## WHAT THE EXERCISE ASKS:
In the records below, repeat exactly the lines between the line holding "Right of Withdrawal (40, 2174)" and the line holding "НОВОСТИ (65, 1989)", inclusive, and drop the pictures.

## RECORDS FOR THE EXERCISE:
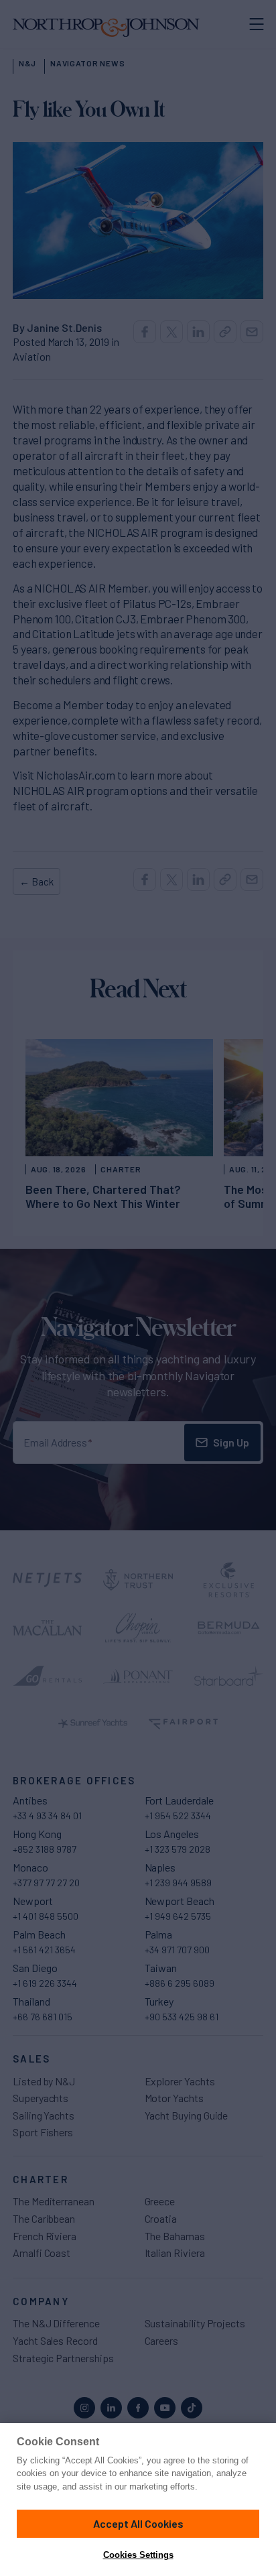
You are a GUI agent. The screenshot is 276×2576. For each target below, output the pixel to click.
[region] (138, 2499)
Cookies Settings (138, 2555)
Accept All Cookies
* * *
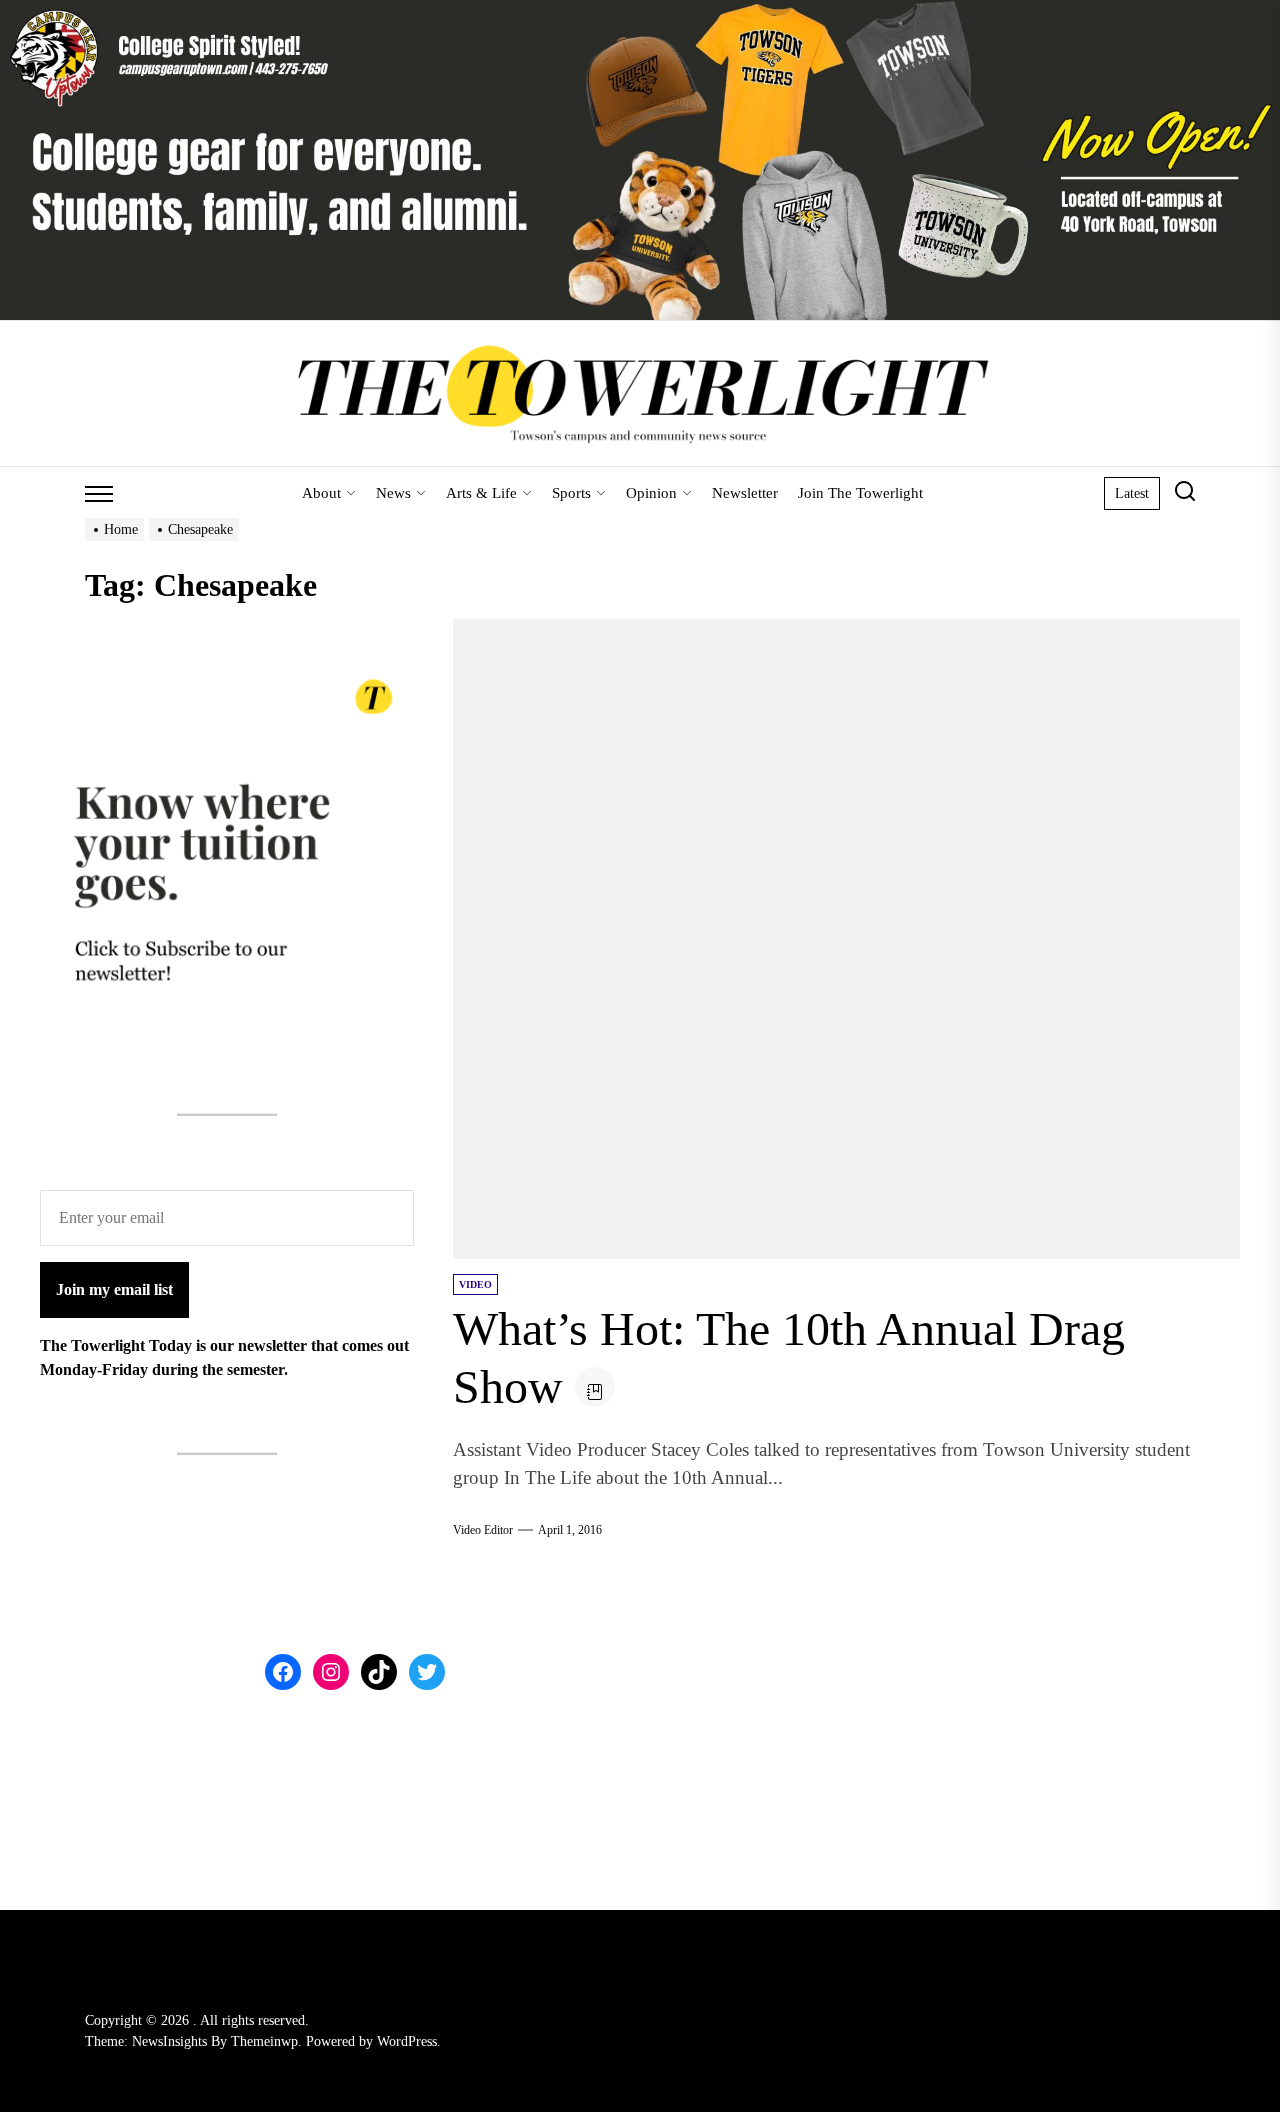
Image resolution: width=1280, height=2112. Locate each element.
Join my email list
--
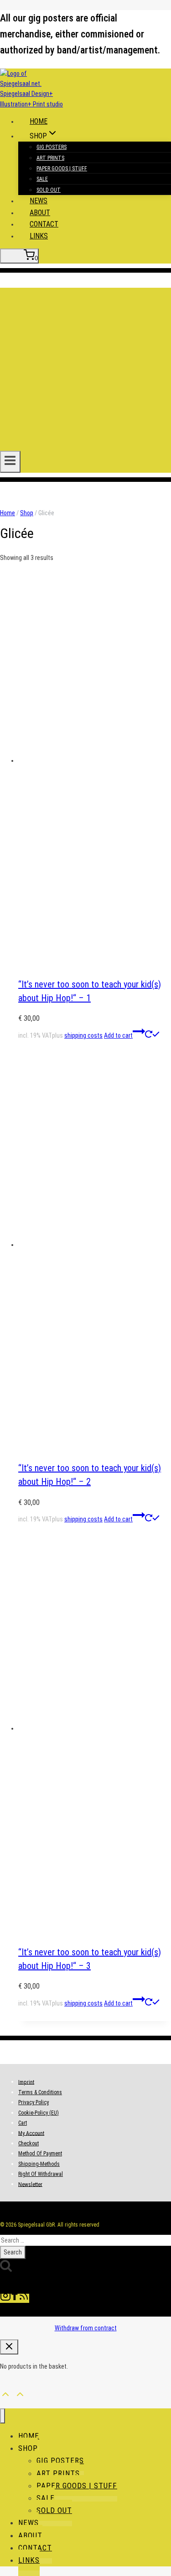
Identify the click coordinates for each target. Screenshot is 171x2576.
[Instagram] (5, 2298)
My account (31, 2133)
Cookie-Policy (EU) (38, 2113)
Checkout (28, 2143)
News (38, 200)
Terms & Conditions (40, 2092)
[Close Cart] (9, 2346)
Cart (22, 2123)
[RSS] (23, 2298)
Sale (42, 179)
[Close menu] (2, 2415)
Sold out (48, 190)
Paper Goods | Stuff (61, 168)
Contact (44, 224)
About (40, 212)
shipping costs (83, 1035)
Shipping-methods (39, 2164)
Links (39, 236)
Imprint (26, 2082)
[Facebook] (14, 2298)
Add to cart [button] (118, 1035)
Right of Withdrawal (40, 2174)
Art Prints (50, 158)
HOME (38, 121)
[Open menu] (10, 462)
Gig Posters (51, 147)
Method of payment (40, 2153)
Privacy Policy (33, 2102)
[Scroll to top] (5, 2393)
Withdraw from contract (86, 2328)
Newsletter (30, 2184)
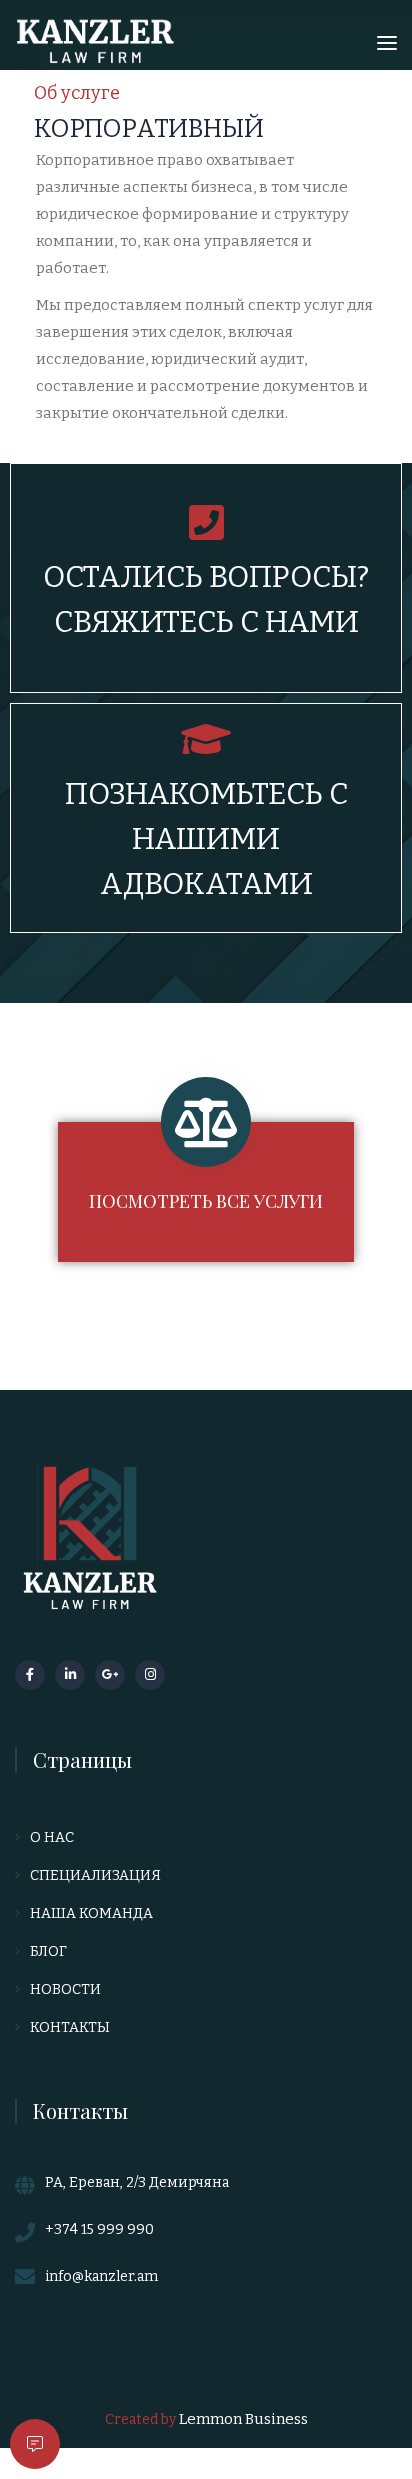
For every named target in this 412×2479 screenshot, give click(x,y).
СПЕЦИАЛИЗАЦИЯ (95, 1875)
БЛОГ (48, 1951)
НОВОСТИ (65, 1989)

## TASK RESPONSE:
Right of Withdrawal (40, 2174)
Art Prints (50, 158)
HOME (38, 121)
[Open menu] (10, 462)
Gig Posters (51, 147)
Method of payment (40, 2153)
Privacy Policy (33, 2102)
[Scroll to top] (5, 2393)
Withdraw from contract (86, 2328)
Newsletter (30, 2184)
For every named target in this 412×2479 screenshot, give click(x,y).
СПЕЦИАЛИЗАЦИЯ (95, 1875)
БЛОГ (48, 1951)
НОВОСТИ (65, 1989)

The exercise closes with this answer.